Preclinical potency and safety studies of an AAV2-mediated gene therapy vector for the treatment of MERTK associated retinitis pigmentosa.

Abstract Proof of concept for MERTK gene replacement therapy has been demonstrated using different viral vectors in the Royal College of Surgeon (RCS) rat, a well characterized model of recessive retinitis pigmentosa that contains a mutation in the Mertk gene. MERTK plays a key role in renewal of photoreceptor outer segments (OS) by phagocytosis of shed OS tips. Mutations in MERTK cause impaired phagocytic activity and accumulation of OS debris in the interphotoreceptor space that ultimately leads to photoreceptor cell death. In the present study, we conducted a series of preclinical potency and GLP-compliant safety evaluations of an adeno-associated virus type 2 (AAV2) vector expressing human MERTK cDNA driven by the retinal pigment epithelium-specific, VMD2 promoter. We demonstrate the potency of the vector in RCS rats by improved electroretinogram (ERG) responses in treated eyes compared with contralateral untreated controls. Toxicology and biodistribution studies were performed in Sprague-Dawley (SD) rats injected with two different doses of AAV vectors and buffer control. Delivery of vector in SD rats did not result in a change in ERG amplitudes of rod and cone responses relative to balanced salt solution control-injected eyes, indicating that administration of AAV vector did not adversely affect normal retinal function. In vivo fundoscopic analysis and postmortem retinal morphology of the vector-injected eyes were normal compared with controls.

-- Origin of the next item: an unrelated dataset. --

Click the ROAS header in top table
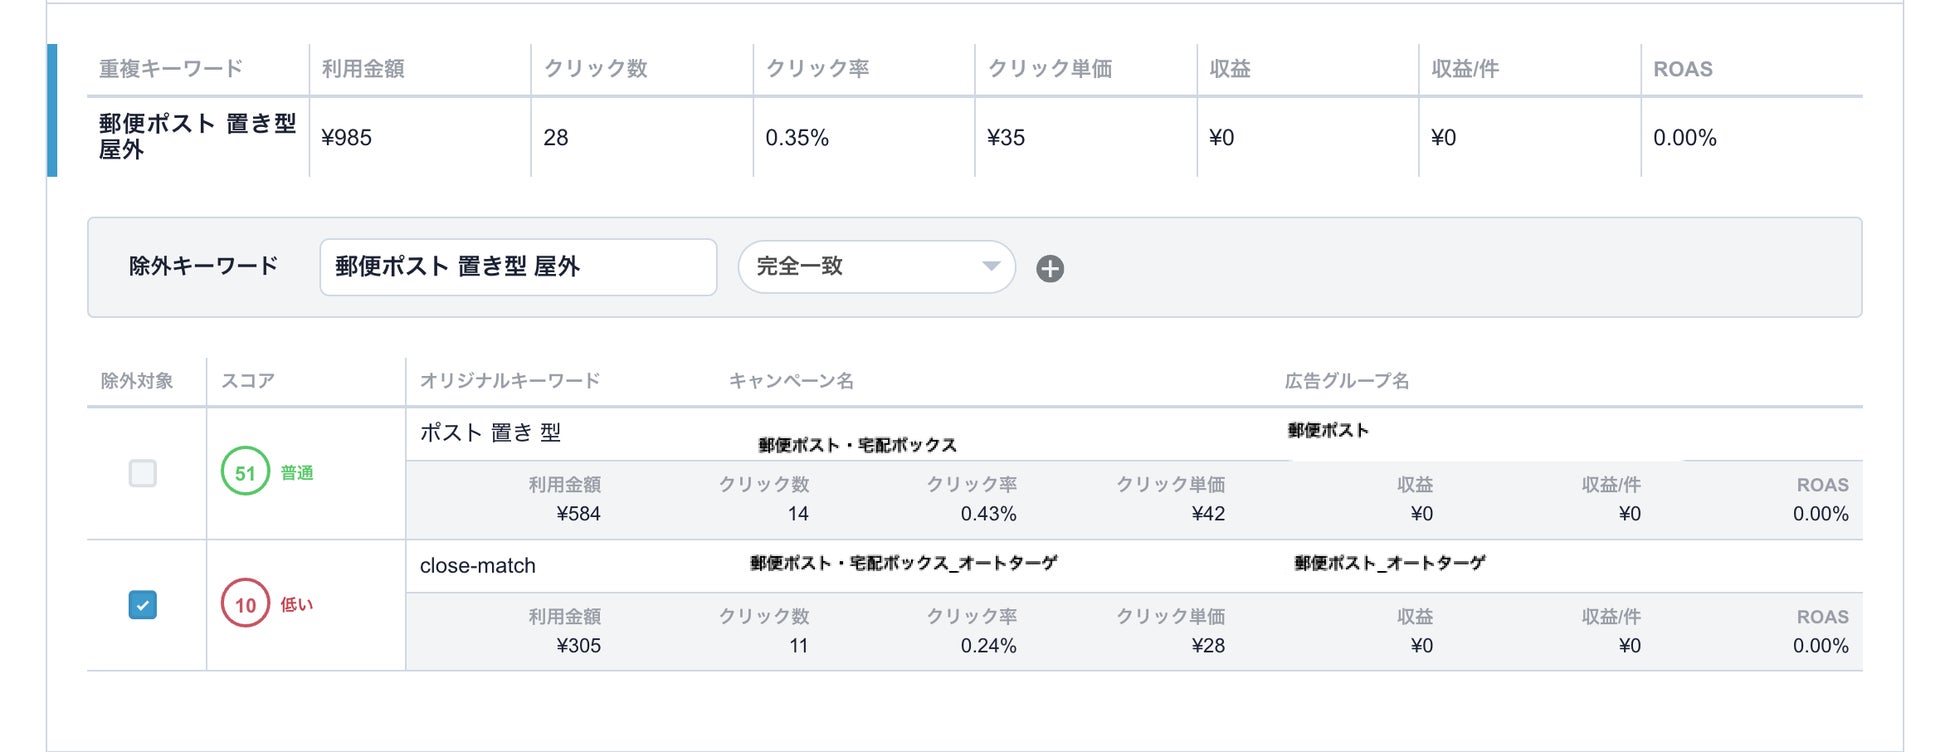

Evaluation of blood smears showed the lack of transformed cells in the treated eyes. All injected eyes and day 1 blood samples were positive for vector genomes, and all peripheral tissues were negative. Our results demonstrate the potency and safety of the AAV2-VMD2-hMERTK vector in animal models tested. A GMP vector has been manufactured and is presently in clinical trial.

Retinal gene therapy with a large MYO7A cDNA using adeno-associated virus

Usher 1 patients are born profoundly deaf and then develop retinal degeneration. Thus they are readily identified before the onset of retinal degeneration, making gene therapy a viable strategy to prevent their blindness. Here, we have investigated the use of adeno-associated viruses (AAVs) for the delivery of the Usher 1B gene, MYO7A, to retinal cells in cell culture and in Myo7a-null mice. MYO7A cDNA, under control of a smCBA promoter, was packaged in single AAV2 and AAV5 vectors and as two overlapping halves in dual AAV2 vectors. The 7.9-kb smCBA-MYO7A exceeds the capacity of an AAV vector; packaging of such oversized constructs into single AAV vectors may involve fragmentation of the gene. Nevertheless, the AAV2 and AAV5 single vector preparations successfully transduced photoreceptor and retinal pigment epithelium cells, resulting in functional, full-length MYO7A protein and correction of mutant phenotypes, suggesting successful homologous recombination of gene fragments. With discrete, conventional-sized dual AAV2 vectors, full-length MYO7A was detected, but the level of protein expression was variable, and only a minority of cells showed phenotype correction. Our results show that MYO7A therapy with AAV2 or AAV5 single vectors is efficacious; however, the dual AAV2 approach proved to be less effective.